In 1768 it was decided that the King should be 'Patron, Protector and Supporter' of the institution and that 'the annual accounts should be audited and the deficiencies paid by the Keeper of His Majesty's Privy Purse'. Since then, the Academy, acting as a self-supporting, self-governing body of 'artists', has retained a unique relationship with the Sovereign – The Queen still continues as the Academy's 'Patron, Protector and Supporter'.
On arrival to the Academy, The Queen was able to view the current exhibition 'Charles I: King and Collector', which reunites items from Charles' magnificent collection.
King Charles I acquired works by some of the finest artists from the fifteenth to the seventeenth century, including Titian, Mantegna, Holbein, Dürer, Van Dyck and Rubens. Following the King’s execution in 1649, his collection was sold off and scattered across Europe.

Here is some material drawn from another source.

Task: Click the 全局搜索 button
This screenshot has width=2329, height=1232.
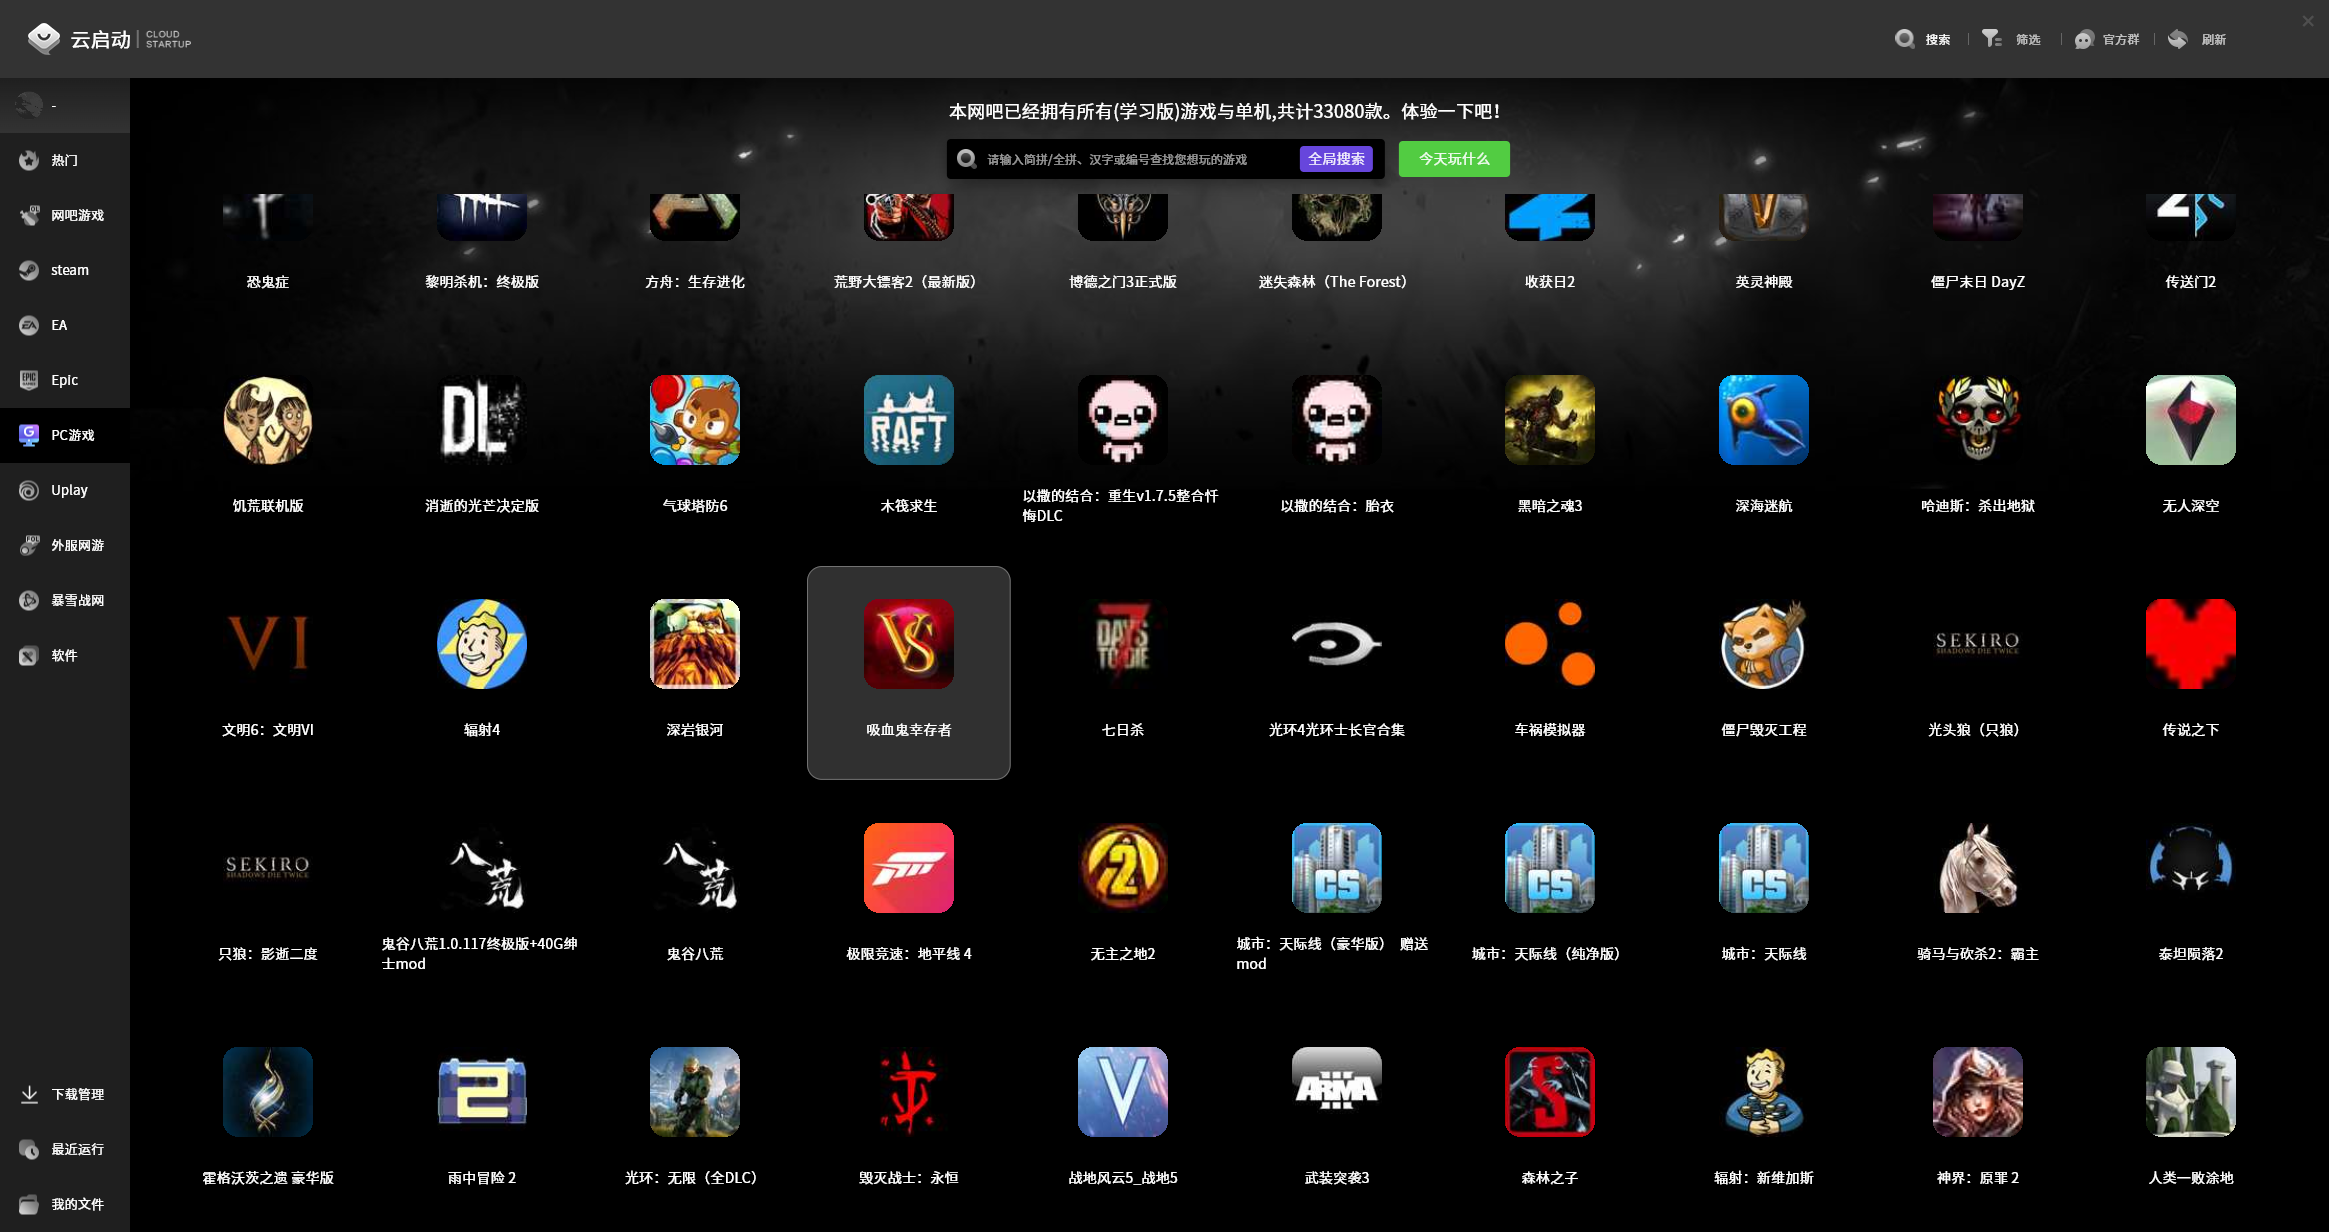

Many items in the exhibition have been lent by The Royal Collection – find out more.
Her Majesty then toured the new Burlington Gardens building, a transformative redevelopment designed by the internationally acclaimed architect, Sir David Chipperfield RA.
The new Royal Academy will open up and reveal more of the elements that make the RA unique – sharing with the public historic treasures from its Collection, the work of its Royal Academicians and the Royal Academy Schools, alongside its world-class exhibitions programme.
After meeting those involved in the redevelopment, The Queen unveiled the first painting to be installed in the new spaces, ahead of the full public opening of the new Royal Academy on 19th May.